* Text block *
==============================

Lawmakers in Virginia are preparing fresh efforts to regulate AI as concerns grow over its influence on minors and vulnerable users.
Legislators will return in January with a set of proposals focused on limiting the capabilities of chatbots, curbing deepfakes and restricting automated ticket-buying systems. The push follows a series of failed attempts last year to define high-risk AI systems and expand protections for consumers.
Delegate Michelle Maldonado aims to introduce measures that restrict what conversational agents can say in therapeutic interactions instead of allowing them to mimic emotional support.
Her plans follow the well-publicised case of a sixteen-year-old who discussed suicidal thoughts with a chatbot before taking his own life. She argues that young people rely heavily on these tools and need stronger safeguards that recognise dangerous language and redirect users towards human help.
Maldonado will also revive a previous bill on high-risk AI, refining it to address particular sectors rather than broad categories.

==============================

(Extracted data entries)
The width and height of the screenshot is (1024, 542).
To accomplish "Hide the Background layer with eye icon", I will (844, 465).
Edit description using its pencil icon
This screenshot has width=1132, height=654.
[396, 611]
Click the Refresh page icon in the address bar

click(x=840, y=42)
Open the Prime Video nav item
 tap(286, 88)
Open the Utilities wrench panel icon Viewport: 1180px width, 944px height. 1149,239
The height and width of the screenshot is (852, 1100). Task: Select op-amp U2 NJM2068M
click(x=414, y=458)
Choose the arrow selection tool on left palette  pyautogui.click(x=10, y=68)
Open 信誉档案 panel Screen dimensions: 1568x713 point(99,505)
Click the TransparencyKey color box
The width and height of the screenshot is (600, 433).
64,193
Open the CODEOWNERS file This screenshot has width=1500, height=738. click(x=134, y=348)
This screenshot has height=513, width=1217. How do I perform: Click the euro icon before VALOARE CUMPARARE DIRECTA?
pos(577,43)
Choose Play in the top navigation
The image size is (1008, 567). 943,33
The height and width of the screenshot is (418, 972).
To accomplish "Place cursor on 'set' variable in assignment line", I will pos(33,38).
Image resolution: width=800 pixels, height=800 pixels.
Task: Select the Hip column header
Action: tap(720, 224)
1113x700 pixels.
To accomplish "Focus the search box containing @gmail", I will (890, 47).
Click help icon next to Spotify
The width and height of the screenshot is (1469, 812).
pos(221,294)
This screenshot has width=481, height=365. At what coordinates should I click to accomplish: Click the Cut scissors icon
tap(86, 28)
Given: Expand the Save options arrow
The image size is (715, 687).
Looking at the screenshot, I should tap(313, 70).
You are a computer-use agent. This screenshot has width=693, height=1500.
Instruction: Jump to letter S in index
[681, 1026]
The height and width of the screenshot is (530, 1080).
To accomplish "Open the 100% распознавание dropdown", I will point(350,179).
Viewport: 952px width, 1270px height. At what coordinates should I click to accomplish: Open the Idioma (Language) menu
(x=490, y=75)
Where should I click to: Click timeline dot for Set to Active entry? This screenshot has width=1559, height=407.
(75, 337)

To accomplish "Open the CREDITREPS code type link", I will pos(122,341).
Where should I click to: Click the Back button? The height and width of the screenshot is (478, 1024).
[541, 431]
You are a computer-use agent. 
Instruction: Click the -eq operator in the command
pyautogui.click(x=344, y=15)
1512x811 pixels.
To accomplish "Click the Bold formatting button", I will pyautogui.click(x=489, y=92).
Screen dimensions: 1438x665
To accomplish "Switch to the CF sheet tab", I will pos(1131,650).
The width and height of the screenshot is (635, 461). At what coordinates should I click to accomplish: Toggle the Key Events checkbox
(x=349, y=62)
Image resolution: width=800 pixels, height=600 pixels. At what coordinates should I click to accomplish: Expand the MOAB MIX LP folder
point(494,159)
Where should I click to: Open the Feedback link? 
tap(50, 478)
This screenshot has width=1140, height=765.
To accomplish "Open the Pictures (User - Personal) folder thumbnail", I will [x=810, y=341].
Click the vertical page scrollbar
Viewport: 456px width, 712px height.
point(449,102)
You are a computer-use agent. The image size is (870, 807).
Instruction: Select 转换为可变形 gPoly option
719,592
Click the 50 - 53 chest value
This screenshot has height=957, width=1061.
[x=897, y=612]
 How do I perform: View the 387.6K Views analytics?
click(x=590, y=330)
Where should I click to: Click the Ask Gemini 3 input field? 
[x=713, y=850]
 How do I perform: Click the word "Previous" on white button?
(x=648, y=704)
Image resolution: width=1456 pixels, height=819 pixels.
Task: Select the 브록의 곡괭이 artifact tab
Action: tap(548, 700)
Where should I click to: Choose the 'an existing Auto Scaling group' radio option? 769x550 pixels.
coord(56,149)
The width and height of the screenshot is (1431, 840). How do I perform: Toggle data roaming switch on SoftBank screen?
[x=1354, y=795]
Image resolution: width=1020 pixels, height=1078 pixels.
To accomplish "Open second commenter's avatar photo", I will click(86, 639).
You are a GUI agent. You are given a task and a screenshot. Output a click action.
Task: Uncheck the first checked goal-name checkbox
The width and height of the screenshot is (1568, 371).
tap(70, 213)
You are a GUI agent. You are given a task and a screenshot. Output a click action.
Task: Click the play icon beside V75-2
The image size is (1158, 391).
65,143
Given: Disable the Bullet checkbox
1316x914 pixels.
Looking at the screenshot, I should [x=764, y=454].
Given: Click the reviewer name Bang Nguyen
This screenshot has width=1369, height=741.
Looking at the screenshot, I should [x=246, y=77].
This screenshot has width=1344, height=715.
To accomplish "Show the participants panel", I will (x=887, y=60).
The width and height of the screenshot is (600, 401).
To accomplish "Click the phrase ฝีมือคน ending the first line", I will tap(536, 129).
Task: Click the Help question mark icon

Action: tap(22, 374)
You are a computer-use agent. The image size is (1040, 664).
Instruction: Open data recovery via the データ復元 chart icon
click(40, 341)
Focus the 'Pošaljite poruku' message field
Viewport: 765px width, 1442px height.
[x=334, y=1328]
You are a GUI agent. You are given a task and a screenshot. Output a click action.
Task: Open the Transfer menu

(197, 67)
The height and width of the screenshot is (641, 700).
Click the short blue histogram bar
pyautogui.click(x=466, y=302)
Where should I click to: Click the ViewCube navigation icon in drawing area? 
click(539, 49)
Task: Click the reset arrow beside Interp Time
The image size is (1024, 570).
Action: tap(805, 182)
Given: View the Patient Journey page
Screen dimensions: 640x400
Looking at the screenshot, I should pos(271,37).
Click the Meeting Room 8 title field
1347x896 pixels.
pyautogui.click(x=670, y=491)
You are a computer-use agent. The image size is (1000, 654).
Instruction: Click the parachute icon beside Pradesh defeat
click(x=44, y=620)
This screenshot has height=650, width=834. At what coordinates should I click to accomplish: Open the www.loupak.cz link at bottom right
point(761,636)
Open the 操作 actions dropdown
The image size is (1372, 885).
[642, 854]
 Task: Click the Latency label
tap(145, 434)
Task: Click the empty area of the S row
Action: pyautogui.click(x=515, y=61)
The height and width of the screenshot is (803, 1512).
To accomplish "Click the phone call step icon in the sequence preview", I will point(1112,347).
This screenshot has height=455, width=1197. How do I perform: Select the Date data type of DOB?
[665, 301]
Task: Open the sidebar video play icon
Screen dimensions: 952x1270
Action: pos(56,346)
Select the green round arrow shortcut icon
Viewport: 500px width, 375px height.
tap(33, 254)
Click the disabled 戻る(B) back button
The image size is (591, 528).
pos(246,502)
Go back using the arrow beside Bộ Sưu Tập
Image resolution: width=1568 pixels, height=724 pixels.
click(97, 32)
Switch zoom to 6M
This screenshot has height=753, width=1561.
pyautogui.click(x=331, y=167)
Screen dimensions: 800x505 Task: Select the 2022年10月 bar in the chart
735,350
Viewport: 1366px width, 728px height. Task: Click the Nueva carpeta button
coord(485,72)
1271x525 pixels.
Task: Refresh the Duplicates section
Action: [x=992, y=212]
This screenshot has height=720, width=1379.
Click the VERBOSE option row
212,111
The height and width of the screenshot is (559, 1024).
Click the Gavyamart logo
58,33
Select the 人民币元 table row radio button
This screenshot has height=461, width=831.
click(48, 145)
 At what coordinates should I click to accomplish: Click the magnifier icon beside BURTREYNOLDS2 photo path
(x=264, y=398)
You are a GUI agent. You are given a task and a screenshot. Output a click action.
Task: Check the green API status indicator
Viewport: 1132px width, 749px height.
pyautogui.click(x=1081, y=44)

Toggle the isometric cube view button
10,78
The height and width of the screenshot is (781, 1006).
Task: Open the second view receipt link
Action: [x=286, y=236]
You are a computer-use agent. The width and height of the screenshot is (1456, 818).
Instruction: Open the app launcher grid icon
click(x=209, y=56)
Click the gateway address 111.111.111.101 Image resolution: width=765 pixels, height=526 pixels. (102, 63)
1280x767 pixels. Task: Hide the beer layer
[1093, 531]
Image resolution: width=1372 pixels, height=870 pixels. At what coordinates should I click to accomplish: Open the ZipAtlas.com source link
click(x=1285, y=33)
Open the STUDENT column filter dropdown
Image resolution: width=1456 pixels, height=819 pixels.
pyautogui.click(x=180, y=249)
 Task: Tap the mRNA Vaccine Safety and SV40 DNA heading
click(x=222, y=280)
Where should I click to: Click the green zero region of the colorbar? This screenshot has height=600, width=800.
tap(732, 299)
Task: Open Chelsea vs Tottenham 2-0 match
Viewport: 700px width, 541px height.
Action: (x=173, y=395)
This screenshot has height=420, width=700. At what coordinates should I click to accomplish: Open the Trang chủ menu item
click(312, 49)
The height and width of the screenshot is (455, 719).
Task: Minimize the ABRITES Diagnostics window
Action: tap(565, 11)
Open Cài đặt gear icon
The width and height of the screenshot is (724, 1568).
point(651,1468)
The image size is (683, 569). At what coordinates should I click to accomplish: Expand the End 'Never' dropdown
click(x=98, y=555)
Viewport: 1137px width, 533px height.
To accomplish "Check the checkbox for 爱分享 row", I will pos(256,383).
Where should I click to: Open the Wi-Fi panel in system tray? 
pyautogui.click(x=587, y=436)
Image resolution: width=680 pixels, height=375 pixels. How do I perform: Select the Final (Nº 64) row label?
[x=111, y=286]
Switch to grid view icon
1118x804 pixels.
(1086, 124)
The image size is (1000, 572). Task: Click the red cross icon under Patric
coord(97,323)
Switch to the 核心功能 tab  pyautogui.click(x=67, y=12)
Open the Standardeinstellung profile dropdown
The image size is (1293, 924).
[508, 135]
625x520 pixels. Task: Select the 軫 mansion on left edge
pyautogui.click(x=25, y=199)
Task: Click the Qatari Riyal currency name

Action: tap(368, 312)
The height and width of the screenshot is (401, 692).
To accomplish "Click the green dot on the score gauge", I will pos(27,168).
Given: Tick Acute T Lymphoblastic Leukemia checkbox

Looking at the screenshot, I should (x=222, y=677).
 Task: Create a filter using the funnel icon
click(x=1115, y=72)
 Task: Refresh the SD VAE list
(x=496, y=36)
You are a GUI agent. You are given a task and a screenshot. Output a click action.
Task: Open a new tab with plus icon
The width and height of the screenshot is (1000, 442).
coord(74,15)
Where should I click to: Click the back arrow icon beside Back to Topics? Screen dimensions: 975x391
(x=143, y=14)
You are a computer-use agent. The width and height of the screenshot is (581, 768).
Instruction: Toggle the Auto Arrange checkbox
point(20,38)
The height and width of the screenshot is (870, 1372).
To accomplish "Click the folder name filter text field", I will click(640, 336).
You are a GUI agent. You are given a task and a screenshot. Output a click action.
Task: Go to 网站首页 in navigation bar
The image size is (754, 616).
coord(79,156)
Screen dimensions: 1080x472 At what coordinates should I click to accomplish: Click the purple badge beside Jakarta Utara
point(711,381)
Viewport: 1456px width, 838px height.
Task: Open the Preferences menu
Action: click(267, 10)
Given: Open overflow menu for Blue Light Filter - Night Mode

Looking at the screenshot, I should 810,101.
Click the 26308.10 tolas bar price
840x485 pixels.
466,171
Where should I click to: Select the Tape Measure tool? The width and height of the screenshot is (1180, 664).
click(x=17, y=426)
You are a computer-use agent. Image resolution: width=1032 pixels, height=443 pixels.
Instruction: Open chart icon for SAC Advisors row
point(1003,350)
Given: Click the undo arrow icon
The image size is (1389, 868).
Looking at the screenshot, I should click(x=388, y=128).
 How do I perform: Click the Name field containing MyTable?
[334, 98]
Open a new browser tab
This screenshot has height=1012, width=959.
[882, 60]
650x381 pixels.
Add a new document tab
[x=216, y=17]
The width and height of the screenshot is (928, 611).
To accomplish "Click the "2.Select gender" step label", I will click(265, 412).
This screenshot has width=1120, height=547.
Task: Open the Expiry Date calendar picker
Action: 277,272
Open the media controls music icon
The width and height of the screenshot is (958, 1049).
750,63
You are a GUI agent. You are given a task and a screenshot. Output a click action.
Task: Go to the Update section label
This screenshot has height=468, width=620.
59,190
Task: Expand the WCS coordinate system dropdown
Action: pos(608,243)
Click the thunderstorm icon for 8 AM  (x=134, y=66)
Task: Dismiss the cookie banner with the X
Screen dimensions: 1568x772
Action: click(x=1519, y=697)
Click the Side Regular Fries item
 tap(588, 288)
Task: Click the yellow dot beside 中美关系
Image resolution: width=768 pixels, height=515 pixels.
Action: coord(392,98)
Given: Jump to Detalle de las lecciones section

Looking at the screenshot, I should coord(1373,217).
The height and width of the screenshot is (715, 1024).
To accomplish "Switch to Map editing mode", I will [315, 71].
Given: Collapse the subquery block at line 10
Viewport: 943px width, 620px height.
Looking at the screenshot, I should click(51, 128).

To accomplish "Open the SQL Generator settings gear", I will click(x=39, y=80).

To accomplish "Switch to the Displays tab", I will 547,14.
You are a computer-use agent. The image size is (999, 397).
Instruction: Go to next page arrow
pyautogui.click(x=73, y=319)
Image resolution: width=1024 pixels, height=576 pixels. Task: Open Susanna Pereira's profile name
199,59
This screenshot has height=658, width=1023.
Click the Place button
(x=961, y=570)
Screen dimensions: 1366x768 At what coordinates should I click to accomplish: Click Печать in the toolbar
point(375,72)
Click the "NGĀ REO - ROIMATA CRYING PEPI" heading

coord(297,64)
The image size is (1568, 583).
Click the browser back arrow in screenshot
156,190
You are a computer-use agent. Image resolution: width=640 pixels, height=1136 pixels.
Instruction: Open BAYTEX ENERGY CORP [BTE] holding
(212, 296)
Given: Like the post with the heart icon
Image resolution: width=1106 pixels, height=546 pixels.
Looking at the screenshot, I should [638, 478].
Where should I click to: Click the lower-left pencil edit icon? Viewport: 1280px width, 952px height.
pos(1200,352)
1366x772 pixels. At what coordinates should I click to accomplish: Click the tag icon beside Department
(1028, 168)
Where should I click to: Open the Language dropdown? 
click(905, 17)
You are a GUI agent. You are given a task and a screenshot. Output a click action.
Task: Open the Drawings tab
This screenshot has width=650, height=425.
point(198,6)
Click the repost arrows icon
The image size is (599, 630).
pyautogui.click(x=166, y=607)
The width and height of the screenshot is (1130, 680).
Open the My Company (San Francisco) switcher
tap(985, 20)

==============================

* Your goal *
Reproduce the passage on Virginia's AI proposals, beginning at the words "Legislators will return" and stopping after "mimic emotional support.", and swap "deepfakes" for "synthetic media". None of the items have any connection to the passage on Virginia's AI proposals.

* Answer space *
Legislators will return in January with a set of proposals focused on limiting the capabilities of chatbots, curbing synthetic media and restricting automated ticket-buying systems. The push follows a series of failed attempts last year to define high-risk AI systems and expand protections for consumers.
Delegate Michelle Maldonado aims to introduce measures that restrict what conversational agents can say in therapeutic interactions instead of allowing them to mimic emotional support.